Answer
$\frac{5\pi}{6}$+1-$\sqrt3$
Work Step by Step
Let's use a right triangle shown by the image below. Based on the trigonometric relationship, $sec^{-1}\sqrt{\theta}$ =$\beta$. Hence, sec$\beta$=$\sqrt\theta$ and $sec^{2}\beta$=$\theta$. And $\frac{d\theta}{d\beta}$=2$sec^{2}$$\beta$tan$\beta$
So, $\int$$sec^{-1}\sqrt{\theta}$d$\theta$= $\int$$\beta$($\frac{d\theta}{d\beta})$d$\beta$=2$\int$$\beta$$sec^{2}$$\beta$tan$\beta$d$\beta$ (We apply chain rule here)
To evaluate $\int$$\beta$$sec^{2}\beta$tan$\beta$d$\beta$, let u=$\beta$ and dv= $sec^{2}\beta$tan$\beta$d$\beta$. So, v=$\int$$sec^{2}\beta$tan$\beta$d$\beta$.
To evaluate v, we let p=tan$\beta$, so $sec^{2}\beta$$d\beta$=dp. v=$\int$p dp=$\frac{1}{2}$$p^{2}$=$\frac{1}{2}$$tan^{2}\beta$.
Now, using partial integration,
$\int$$sec^{-1}\sqrt{\theta}$d$\theta$= 2($\int$$\beta$$sec^{2}\beta$tan$\beta$d$\beta$)=2($\frac{1}{2}$$\beta$$tan^{2}\beta$-$\frac{1}{2}$$\int$$tan^{2}\beta$d$\beta$)

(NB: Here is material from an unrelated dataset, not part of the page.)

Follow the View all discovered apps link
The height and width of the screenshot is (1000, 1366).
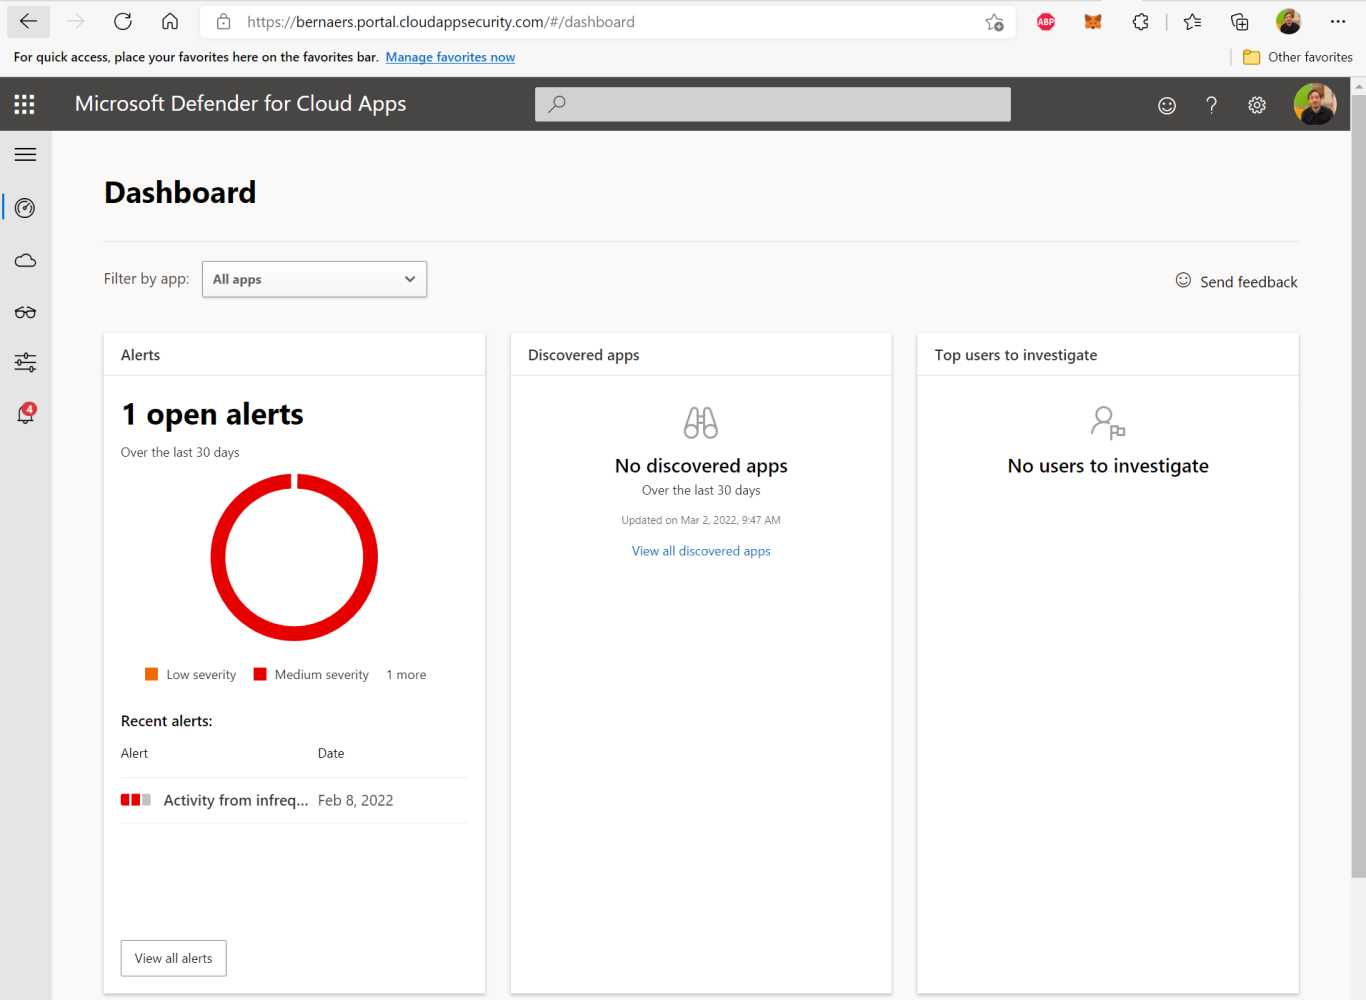[x=700, y=550]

Here we use the identity $tan^{2}\beta$=$sec^{2}\beta$-1 to evaluate $\int$$tan^{2}\beta$d$\beta$
Therefore, the expression = $\beta$$tan^{2}\beta$-$\int$($sec^{2}\beta$-1)d$\beta$
Then we split the integral, =$\beta$$tan^{2}\beta$-$\int$$sec^{2}\beta$d$\beta$+$\int$d$\beta$
$\int$$sec^{2}\beta$d$\beta$=tan$\beta$, $\beta$$tan^{2}\beta$-tan$\beta$+$\beta$
Finally we convert $\beta$ back to $\theta$, expression=($sec^{-1}\sqrt{\theta}$)($\theta$-1)-$\sqrt{\theta-1}$+$sec^{-1}\sqrt{\theta}$
This gives: $\frac{5\pi}{6}$+1-$\sqrt3$.